Since 2003, Atlanta-based Tin Drum has grown to 12 units. Chan said he plans to open seven to 10 new locations in 2013, too. By tapping into the emerging Asian fast-casual market, Chan said he hopes his chain will continue to grow steadily for years to come.
Nation's Restaurant News recently spoke with Chan about his vision for the chain.
What sets Tin Drum apart from other fast-casual restaurants?
I think it’s the flavor profile. Asian food is not new. Chinese food has been around [in the U.S.] for a long time, obviously. People are looking for something a little more exotic in nature. We can make things a little bit spicy. Now is a good time to introduce new flavors. Customers are used to the spicier flavor profile they get from Tex Mex, and they can also get that from us.
Why did you choose to enter the fast-causal segment?
Fast casual, to me, is just a name. Really, we’re fresh to order. These days, a lot of QSR operators say they’re fast casual, but they’re not. We are fresh to order, so we are a true fast casual. We cook the food to order, how you order it. It’s no more than 10 minutes from when you order to getting your food.

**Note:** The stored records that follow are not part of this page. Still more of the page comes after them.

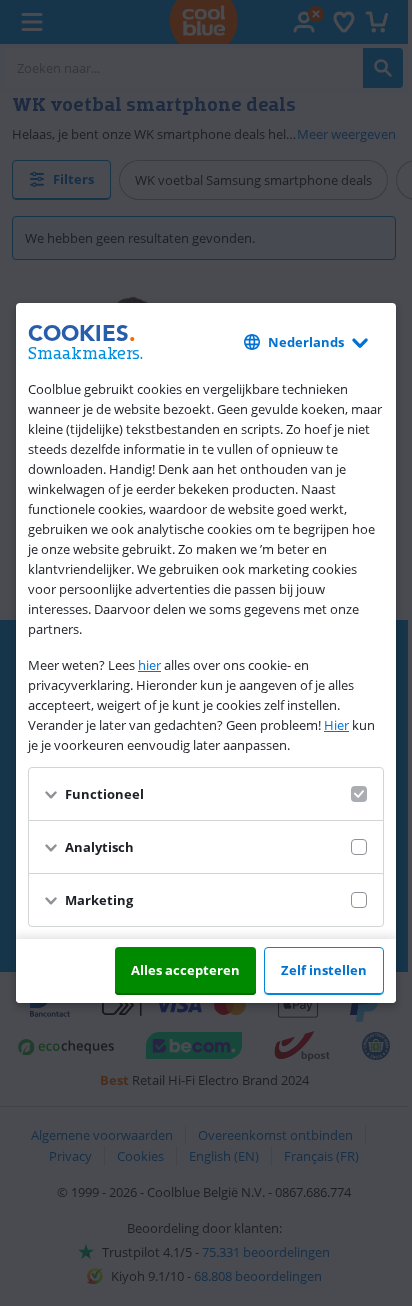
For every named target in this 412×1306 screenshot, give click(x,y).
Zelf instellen (324, 970)
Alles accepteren (185, 970)
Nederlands (306, 342)
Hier (336, 725)
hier (149, 665)
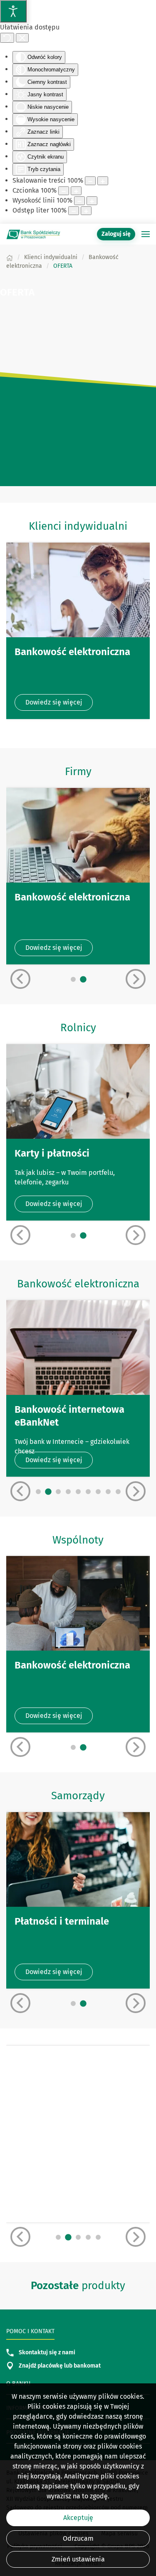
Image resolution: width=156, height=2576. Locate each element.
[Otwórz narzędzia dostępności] (13, 11)
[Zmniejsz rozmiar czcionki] (63, 190)
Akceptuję (78, 2518)
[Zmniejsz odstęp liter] (73, 210)
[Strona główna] (9, 257)
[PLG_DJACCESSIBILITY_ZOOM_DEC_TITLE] (90, 180)
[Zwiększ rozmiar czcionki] (76, 190)
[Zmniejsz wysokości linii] (79, 200)
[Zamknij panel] (22, 37)
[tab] (73, 979)
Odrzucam (78, 2538)
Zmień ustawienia (78, 2559)
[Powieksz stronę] (102, 180)
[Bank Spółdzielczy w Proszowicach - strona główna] (33, 234)
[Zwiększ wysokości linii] (92, 200)
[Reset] (7, 38)
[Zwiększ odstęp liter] (86, 210)
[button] (145, 234)
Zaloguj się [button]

Who is your average customer?
They’re between the ages of 18-34. They’re high school students, college students and young professionals, mostly. In a way we feel like we’re planting the seeds for our customers in the future.
Tell me a bit about your menu.
The millionaire walks the same street as the hobo. Our menu is really for everybody. If you want traditional Chinese food, we have that. But if... you want street-food-inspired Korean tacos, we have that as well.

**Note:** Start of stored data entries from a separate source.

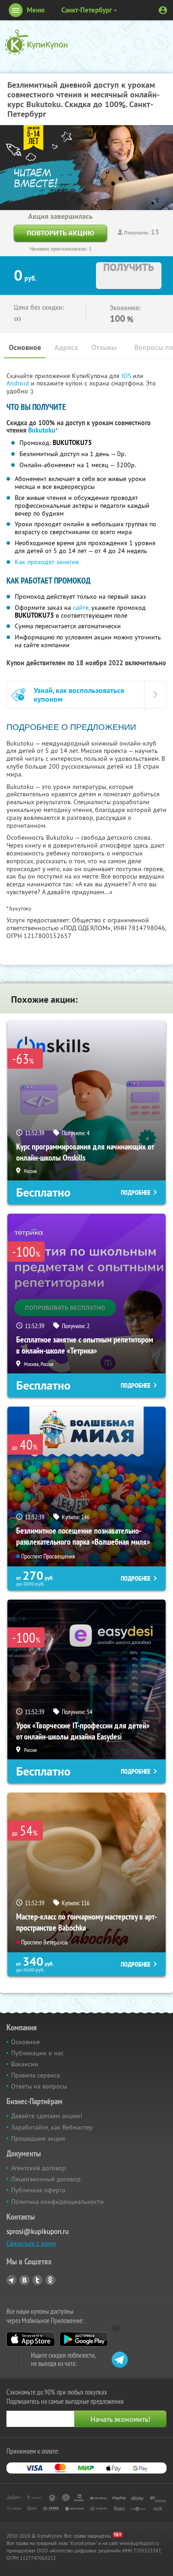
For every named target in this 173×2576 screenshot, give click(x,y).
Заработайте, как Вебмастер (52, 2127)
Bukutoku (41, 430)
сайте (81, 607)
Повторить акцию (60, 233)
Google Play (84, 2339)
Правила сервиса (35, 2075)
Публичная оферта (38, 2190)
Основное (25, 347)
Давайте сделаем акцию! (46, 2116)
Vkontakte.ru (24, 2280)
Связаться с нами (31, 2243)
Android (18, 383)
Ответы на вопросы (39, 2086)
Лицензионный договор (46, 2179)
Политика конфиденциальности (57, 2201)
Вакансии (24, 2064)
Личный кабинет (163, 10)
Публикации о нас (37, 2053)
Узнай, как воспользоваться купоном (79, 695)
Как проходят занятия (47, 562)
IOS (127, 376)
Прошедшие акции (38, 2138)
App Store (30, 2339)
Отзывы (104, 347)
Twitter (37, 2280)
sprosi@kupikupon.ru (37, 2231)
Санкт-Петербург (86, 10)
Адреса (66, 347)
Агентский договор (38, 2168)
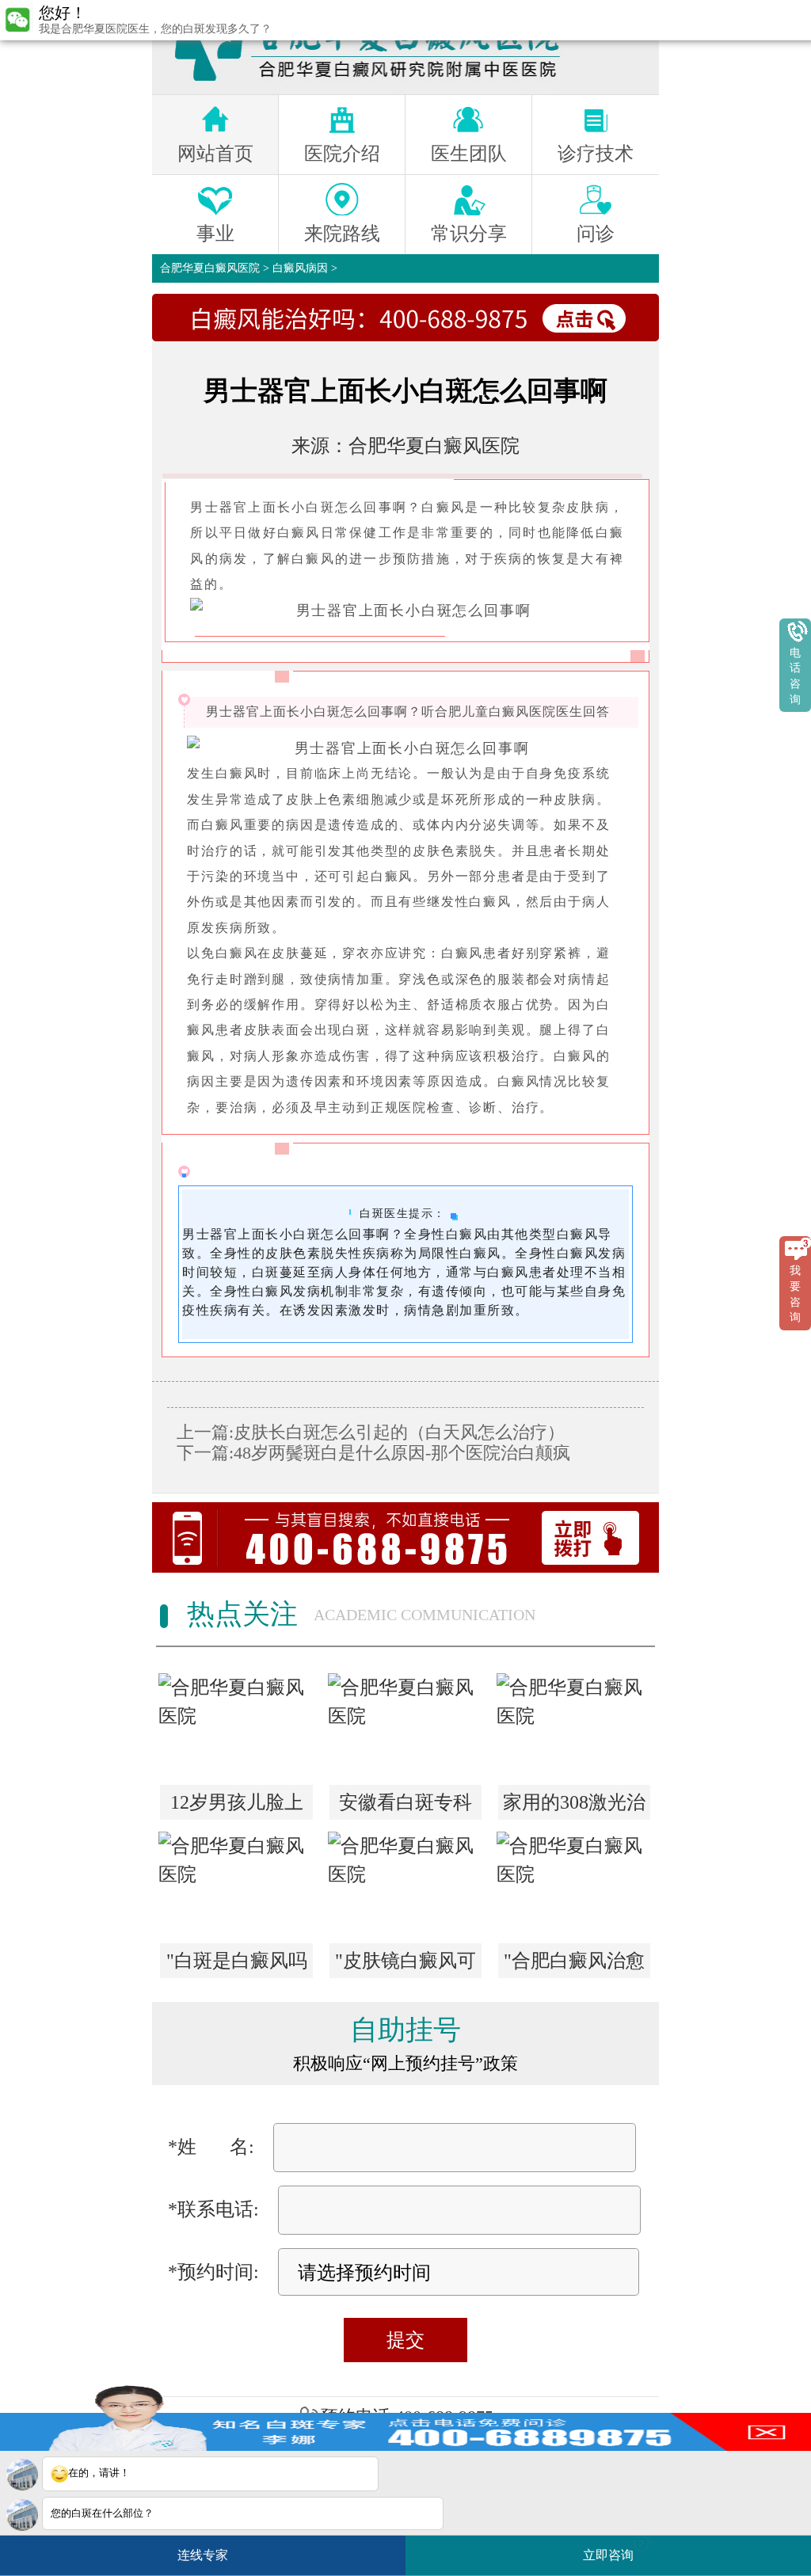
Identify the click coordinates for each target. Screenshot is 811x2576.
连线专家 (202, 2555)
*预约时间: (213, 2272)
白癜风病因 (300, 268)
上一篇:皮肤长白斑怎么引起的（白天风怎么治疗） (371, 1432)
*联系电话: (213, 2209)
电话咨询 (795, 676)
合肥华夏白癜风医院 (210, 268)
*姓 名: (211, 2147)
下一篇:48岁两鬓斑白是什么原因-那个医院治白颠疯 (373, 1453)
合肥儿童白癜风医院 (495, 711)
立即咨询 (614, 2549)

Describe Tin Drum’s growth plan. Will you rely mostly on franchisees?
To be honest with you, it’s a bit too early to really say. Whenever we go into a new market, we want to have a corporate location to support the franchisees, however. If there’s a market with 17 Tin Drums, we might have two corporate locations so that we can support them. There may come a time when we develop corporate locations and then sell them to franchisees, as well. We currently have two corporate locations.
Do you think you’ll ever expand Tin Drum outside of the Southeast?
The focus right now is the Southeast. Once again, it’s about support and knowing how to support the restaurants. It also helps to be able to drive to our other cities with locations. We take baby steps.
In October, Atlanta-based private-equity firm BIP Opportunities Fund said it would take a minority interest in Tin Drum. Will this help advance your growth plan?
Absolutely. We closed the investment transaction back in September. From that, we’re really building up our infrastructure. After that I think we’ll feel really, really comfortable.
Are you seeking other investors?
We’re not looking for any other investors at the moment. It’s been a terrific relationship with the folks at BIP. And I think a concept like Tin Drum really is the next generation of Asian restaurant in the U.S. It’s fresh, offers variety, [and has] reasonable prices.